Exercise passage section start

Posted by: Brad Nixon | April 22, 2020

A Library in Los Angeles: Wilmington Branch

It’s National Library Week. Although I can’t travel far during the current pandemic, I visited a nearby architectural gem without violating the social distancing rules: almost a “drive-by,” but I was able to get out of the car to shoot some photos on a quiet street.

In a recent blog post, I wrote about the surviving structure from Civil War era Camp Drum, Drum Barracks, in Wilmington, California, constructed 1862-63.

Drum Barracks Brad Nixon 8341 680

You’re excused if Wilmington isn’t a familiar California place name.

In the mid 19th century, Wilmington was an independent city, larger than Los Angeles proper, home of the newly established Port of Los Angeles. Annexed by Los Angeles in 1909 — in order to gain more control over the port and its commerce, as well as one of the richest oil fields in the U.S. — Wilmington now has about 54,000 residents in 10 square miles.

While Wilmington’s citizens weren’t unanimously in favor of annexation, there were advantages.

One addition to the town, arriving in 1927, was an attractive new branch of the Los Angeles Public Library.

Wilmington library Brad Nixon 8325 680

Designed by W. E. McAllister in a version of Spanish Colonial Revival, it’s small but stylish, set on the corner in a quiet residential neighborhood.

Wilmington library Brad Nixon 8323 680

Obscured now by palms and possibly one of Wilmington’s trademark camphor trees (left, above), the one-story building has side wings to left and right of the central block extending away from the street.

The highly stylized entablature or frieze over the entrance is probably molded concrete. Whether or not the mold was custom-designed for this structure, I’ve been unable to determine.

Wilmington Library Brad Nixon 8320 crop 680

This is not one of six Carnegie libraries built in Los Angeles in 1911, two of which I’ve written about at the following links: Lincoln Heights and Cahuenga branches.

Instead, the growing size, population and reach of Los Angeles was served by a steadily expanding public library system that today encompasses the LA Central Library and 72 branches.

This structure is no longer a library, although there is still a Wilmington branch library, located a few blocks away, opened in 1988. This original building now serves — as do innumerable old library buildings across the U.S. — as a community center. It, along with a number of Los Angeles branch libraries, is on the National Register of Historic Places.

For ways to engage with your local library during the pandemic stay at home, please see my previous post at this link.

Seeing the Former Wilmington Branch.

The building is at 309 W Opp St. on the NW corner of W Opp and N Fries. Bear in mind that there’s residential curb parking. Please do not block someone’s driveway.

Exercise passage section end

▸ The task: According to the post on the Wilmington branch library, who designed the library building that opened in 1927?

Recorded data section start

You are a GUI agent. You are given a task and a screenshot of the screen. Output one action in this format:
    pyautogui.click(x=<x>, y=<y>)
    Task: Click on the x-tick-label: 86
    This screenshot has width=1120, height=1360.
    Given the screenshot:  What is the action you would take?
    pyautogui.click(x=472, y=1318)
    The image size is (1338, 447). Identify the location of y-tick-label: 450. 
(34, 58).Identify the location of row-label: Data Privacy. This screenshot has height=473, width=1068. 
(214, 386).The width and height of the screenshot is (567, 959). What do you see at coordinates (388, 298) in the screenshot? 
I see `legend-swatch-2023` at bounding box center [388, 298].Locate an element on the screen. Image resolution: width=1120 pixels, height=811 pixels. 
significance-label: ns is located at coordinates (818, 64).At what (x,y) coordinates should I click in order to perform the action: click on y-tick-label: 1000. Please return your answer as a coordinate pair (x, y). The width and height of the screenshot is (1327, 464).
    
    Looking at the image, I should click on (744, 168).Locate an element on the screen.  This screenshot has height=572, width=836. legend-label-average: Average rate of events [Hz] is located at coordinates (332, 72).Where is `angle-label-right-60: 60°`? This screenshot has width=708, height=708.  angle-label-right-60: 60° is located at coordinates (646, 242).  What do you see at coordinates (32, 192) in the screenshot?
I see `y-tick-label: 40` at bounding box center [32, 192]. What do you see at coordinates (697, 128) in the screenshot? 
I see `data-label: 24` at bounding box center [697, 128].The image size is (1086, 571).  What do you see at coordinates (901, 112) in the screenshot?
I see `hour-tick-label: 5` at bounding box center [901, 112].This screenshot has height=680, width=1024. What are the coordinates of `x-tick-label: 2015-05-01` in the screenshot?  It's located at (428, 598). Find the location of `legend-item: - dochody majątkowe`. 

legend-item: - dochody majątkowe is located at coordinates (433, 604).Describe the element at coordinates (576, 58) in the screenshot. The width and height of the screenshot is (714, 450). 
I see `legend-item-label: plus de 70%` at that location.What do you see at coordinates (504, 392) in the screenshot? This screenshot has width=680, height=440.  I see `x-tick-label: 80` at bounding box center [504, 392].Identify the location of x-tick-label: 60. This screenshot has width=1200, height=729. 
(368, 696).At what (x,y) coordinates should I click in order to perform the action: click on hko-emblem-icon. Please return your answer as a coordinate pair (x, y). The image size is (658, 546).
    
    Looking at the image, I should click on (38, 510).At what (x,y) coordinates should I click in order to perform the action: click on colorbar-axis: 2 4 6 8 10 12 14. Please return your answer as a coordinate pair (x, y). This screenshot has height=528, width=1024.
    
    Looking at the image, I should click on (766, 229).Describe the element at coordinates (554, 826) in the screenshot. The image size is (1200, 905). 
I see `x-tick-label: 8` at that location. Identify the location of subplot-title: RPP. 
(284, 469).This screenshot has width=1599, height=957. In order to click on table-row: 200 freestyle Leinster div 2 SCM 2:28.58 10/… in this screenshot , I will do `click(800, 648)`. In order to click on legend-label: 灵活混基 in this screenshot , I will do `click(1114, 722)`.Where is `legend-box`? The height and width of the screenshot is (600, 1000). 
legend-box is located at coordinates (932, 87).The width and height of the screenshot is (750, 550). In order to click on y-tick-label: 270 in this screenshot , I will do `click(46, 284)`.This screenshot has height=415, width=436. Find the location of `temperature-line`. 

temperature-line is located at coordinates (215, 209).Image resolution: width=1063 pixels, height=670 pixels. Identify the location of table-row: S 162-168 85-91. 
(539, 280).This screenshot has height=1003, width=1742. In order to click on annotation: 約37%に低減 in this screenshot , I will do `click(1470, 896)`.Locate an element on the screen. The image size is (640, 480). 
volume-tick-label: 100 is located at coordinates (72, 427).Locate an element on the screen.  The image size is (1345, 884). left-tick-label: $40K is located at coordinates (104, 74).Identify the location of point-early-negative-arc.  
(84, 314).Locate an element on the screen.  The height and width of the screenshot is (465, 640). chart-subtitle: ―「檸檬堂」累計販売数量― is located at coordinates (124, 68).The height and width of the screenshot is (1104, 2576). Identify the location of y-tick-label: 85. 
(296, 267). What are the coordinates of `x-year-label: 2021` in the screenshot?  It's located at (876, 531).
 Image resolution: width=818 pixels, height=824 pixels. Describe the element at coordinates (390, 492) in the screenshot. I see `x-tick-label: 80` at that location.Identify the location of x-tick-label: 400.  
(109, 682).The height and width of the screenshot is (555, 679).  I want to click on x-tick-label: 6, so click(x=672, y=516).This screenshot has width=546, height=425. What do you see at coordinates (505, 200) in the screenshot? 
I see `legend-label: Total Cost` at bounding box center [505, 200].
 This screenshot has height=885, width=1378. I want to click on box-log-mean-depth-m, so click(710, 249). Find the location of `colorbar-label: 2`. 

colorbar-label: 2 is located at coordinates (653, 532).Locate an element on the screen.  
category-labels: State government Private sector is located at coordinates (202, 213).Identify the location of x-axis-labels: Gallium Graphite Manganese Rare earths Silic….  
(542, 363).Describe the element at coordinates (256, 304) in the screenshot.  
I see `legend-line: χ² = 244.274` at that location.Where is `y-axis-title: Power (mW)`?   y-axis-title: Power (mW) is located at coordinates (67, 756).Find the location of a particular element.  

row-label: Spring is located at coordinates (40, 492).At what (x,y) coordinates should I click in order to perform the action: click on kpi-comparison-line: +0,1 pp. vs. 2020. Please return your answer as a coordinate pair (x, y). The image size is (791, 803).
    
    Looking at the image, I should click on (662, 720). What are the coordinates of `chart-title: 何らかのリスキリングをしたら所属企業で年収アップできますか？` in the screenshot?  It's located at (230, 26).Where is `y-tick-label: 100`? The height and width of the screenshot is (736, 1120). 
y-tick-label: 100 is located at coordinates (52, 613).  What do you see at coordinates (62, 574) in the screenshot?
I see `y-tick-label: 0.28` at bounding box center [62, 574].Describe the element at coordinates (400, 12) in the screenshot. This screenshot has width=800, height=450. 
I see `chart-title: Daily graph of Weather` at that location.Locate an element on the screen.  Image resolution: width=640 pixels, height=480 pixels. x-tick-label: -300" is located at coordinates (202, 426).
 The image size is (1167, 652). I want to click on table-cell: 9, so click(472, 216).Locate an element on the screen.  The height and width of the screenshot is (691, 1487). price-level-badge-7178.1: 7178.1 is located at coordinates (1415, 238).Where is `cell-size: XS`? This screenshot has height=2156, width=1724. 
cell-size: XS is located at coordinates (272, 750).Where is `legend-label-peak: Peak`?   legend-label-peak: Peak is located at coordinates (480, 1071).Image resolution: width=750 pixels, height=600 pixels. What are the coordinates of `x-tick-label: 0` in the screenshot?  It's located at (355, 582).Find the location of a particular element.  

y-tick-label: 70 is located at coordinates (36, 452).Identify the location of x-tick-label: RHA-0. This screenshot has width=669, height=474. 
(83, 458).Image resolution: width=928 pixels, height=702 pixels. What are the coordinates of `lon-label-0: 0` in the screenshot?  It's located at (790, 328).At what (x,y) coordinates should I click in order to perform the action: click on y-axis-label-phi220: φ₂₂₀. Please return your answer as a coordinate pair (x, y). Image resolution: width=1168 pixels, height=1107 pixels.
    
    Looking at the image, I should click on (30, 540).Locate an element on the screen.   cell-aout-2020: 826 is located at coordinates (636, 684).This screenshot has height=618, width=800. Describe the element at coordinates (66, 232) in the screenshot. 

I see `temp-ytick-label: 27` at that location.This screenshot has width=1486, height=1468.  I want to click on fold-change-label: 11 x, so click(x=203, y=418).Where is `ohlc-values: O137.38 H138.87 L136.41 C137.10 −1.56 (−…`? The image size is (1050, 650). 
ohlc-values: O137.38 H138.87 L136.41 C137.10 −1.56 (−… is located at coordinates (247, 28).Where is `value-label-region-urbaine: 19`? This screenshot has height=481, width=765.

Recorded data section end

▸ Response area: W. E. McAllister